Powered by a proprietary technology stack, the Biology GPU directly visualizes biological processes and pathways at AI scale. Its foundational Visual Biology Model has been trained on over 2 billion proprietary cellular pathway images spanning approximately 140 cell types and 25 diseases, generated through real projects with pharma partners. This infrastructure allows AI models to generate hypotheses about biological processes and then execute AI-scale visual experiments, enabling iterative reasoning on biological mechanisms, pathway behavior, compound activity, and process dynamics.
Core Platform: Biology GPU
- Large-scale experimental infrastructure: Executes AI- and omics-derived hypotheses directly in cells across multiple disease-relevant cellular systems, covering different cell types, disease conditions, and perturbations.
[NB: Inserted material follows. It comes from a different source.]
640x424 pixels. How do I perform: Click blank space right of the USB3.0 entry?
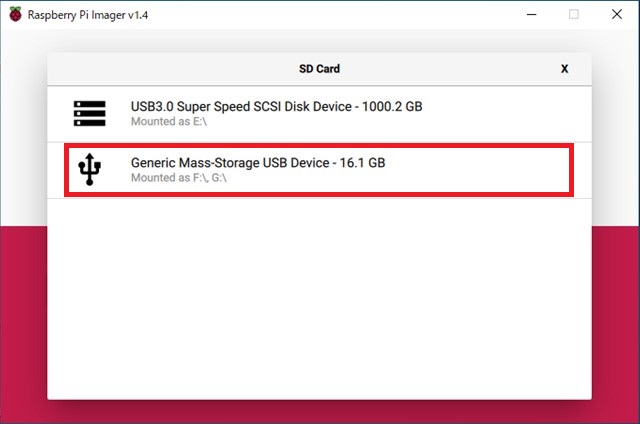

- Visual computing as a new biological modality: Observes pathway activity and target effects across millions of cellular images, interpreted by a model trained on 2B+ pathway images across ~140 cell types and 25 diseases.
- Parallel experimental execution: Resolves disease and target biology at scale simultaneously, rather than one target at a time.
- BioGPU Agent: Enables scientists or large language models (LLMs) to design experiments, run visual compute, and iteratively test hypotheses against observed pathway activity in an autonomous experimental reasoning loop.
Biology Resolution Capabilities
- Pathway Biology Resolution: Experimentally resolves the truly active pathways under perturbation, making the full biological consequences visible early enough to influence decisions.
- Target Biology Resolution: Separates causal driver targets from associated passenger targets, ranking targets by cellular activity.
- Molecule Biology Resolution: Identifies how active molecules work and where they act off-target, supporting compound optimization based on pathway activity.
- Disease Biology Resolution Models: Experimentally generated foundational models that serve as the core layer of the BioGPU biology resolution framework.
Visual Biology Trained Models
- Large Visual Computing Model: Generated from 25 disease models trained in real pharma projects, encompassing over 2 billion process visualizations in total.
- Visual mRNA Biology Model: A domain-specific model that visualizes mRNA biology regulatory mechanisms, reflecting the team's deep expertise in mRNA biology.
Discovery Workflow
- Hundreds of disease hypotheses are generated computationally as a starting point.
- The Biology GPU then enables scientists and AI models to see and compute on biological processes and pathways inside cells.
- Causal targets are identified and ranked by cellular activity, with drivers clearly separated from passengers.
- The BioGPU Agent demonstrated the ability to turn ChatGPT into an autonomous drug discovery engine, resolving causal biology in ALS through iterative experimental loops.
Applications Across the R&D Value Chain
- Discovering pathway signatures and identifying novel targets.
- Optimizing compounds based on observed pathway activity.
- Supporting preclinical decisions by seeing biology inside cells.
- Integrating data modalities including genomics, transcriptomics, proteomics, pathology, and cellular morphology.
- Powering use cases across the discovery process in over 20 programs, with strategic collaborations with AbbVie, Takeda, and Lilly.
Team and Expertise
- AnimaBiotech was co-founded by Yochi Slonim (M.Sc., CEO) and Iris Alroy (PhD., CSO), with deep roots in mRNA biology and imaging.
- The leadership team spans expertise in mRNA biology, software engineering, artificial intelligence, computational biology, chemistry, imaging, and operations.
- Key scientific and technical leaders include Vice Presidents and Principal Scientists covering software development, data analysis, chemistry, therapeutic areas, discovery, assay development, MOA and target identification, and drug discovery.
- The board includes members with backgrounds in software, operations, and life sciences, including Pascal Brandys, Barak Ben-Eliezer, Fred Voccola, and Gilead Sher.
AnimaBiotech's Biology GPU represents a foundational shift in how AI interacts with disease biology — moving from static data analysis to dynamic, experimental reasoning inside living cells, and providing the missing experimental modality that AI needs to resolve causal biology across pathways and processes in parallel.